Mark Rushworth, founder and CEO of the all-optical network switch company, Finchetto,
Which brings us to the moot question on whether Altman and his tribe are actually tackling the problem or the symptom? Mark Rushworth, founder and CEO of the all-optical network switch company, Finchetto, thinks otherwise. “The real culprit at the heart of this crisis is the inefficiency of the hardware itself,” he says.
In an article published by SDX Central, Rushworth notes that data centres face a double whammy situation. There isn’t enough clean energy being generated fast enough to meet the growing demand. Where renewable power resources are available, there is a challenge to deliver it where required.
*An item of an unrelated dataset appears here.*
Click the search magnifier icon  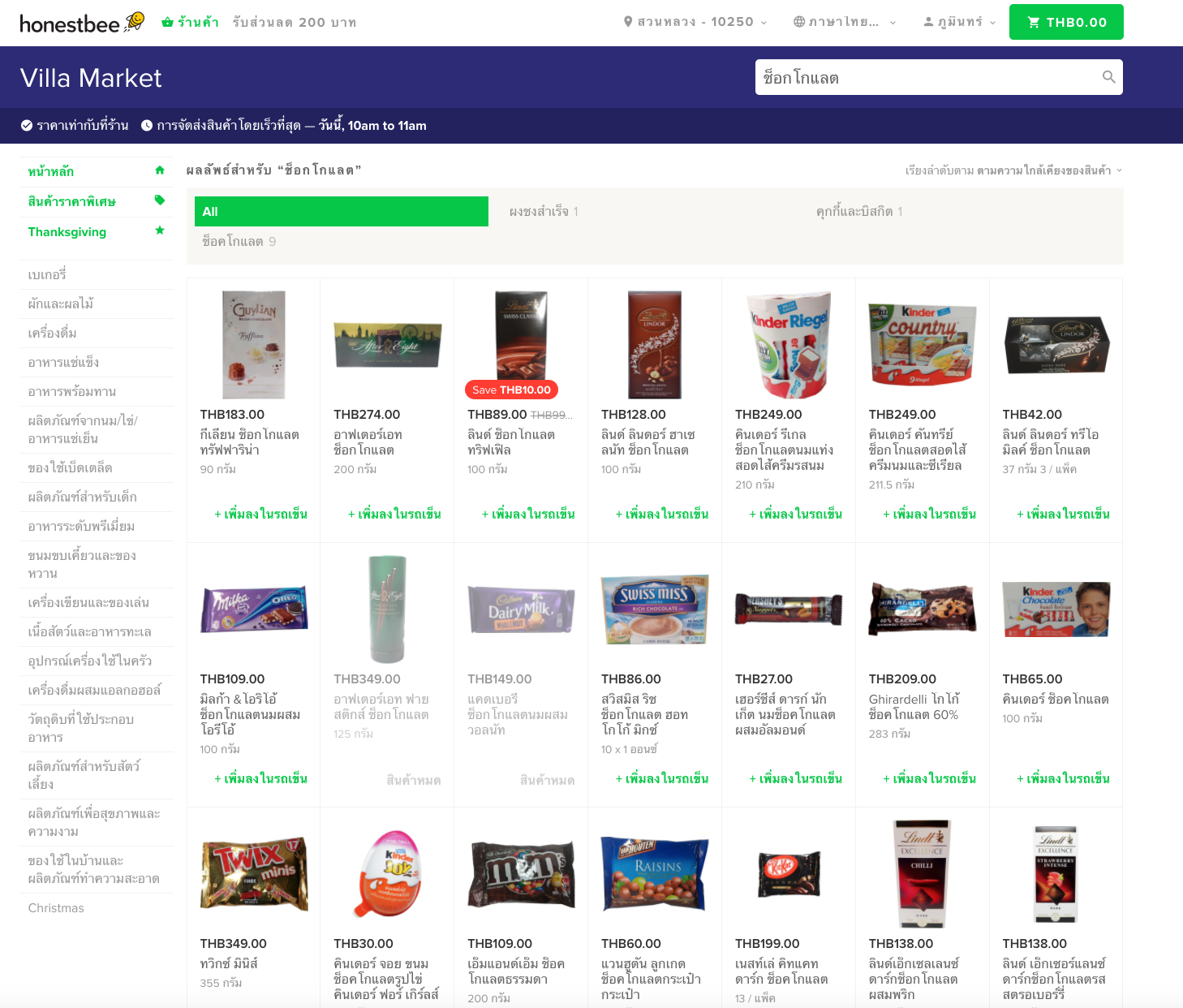1108,77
To cope with this challenge, operators are seeking creative solutions such as immersion cooling, district heating systems and underwater data centres. But, the real issue is that the hardware powering AI and cloud workloads today are power-hungry. “Nvidia now projects racks consuming up to 250 kW each, with this set to rise to as much as 99kW each, but most existing data centres weren’t designed for this,” he writes.
“Instead of asking how we feed the beast, we should be questioning how we can shrink it. What we need is a new generation of energy-efficient computing and networking infrastructure. One promising solution is all-optical networking, which slashes energy use by tackling the fundamental inefficiency in data transmission,” says Rushworth.
Innovation is the name of the game and that too upstream. We had reported how Microsoft is seeking to harness smartwatch display technology to reduce high power consumption in AI infrastructure. Maybe, this is where the large cache of funds that AI enterprises are generating must be spent on.
So, instead of spending billions in companies like OpenAI to push the gravy train forward, Nvidia and others working on selling AI chips can also focus on research that helps reduce the power demand from existing AI hardware. Maybe, the two companies should join hands and discuss how to reduce power demand before deciding on their approach to set up the next data centre.

Torsten Slok, Partner and Chief Economist at Apollo Global Management
Already there are rumblings in the interior. We came across a commentary from Torsten Slok, Partner and Chief Economist at Apollo Global Management where he called out that equity investors were dramatically overexposed to AI. He warned that people could get hurt badly when this merry-go-round stops. And the bigger irony is that Sam Altman too made the same comment three months ago about the AI bubble bursting.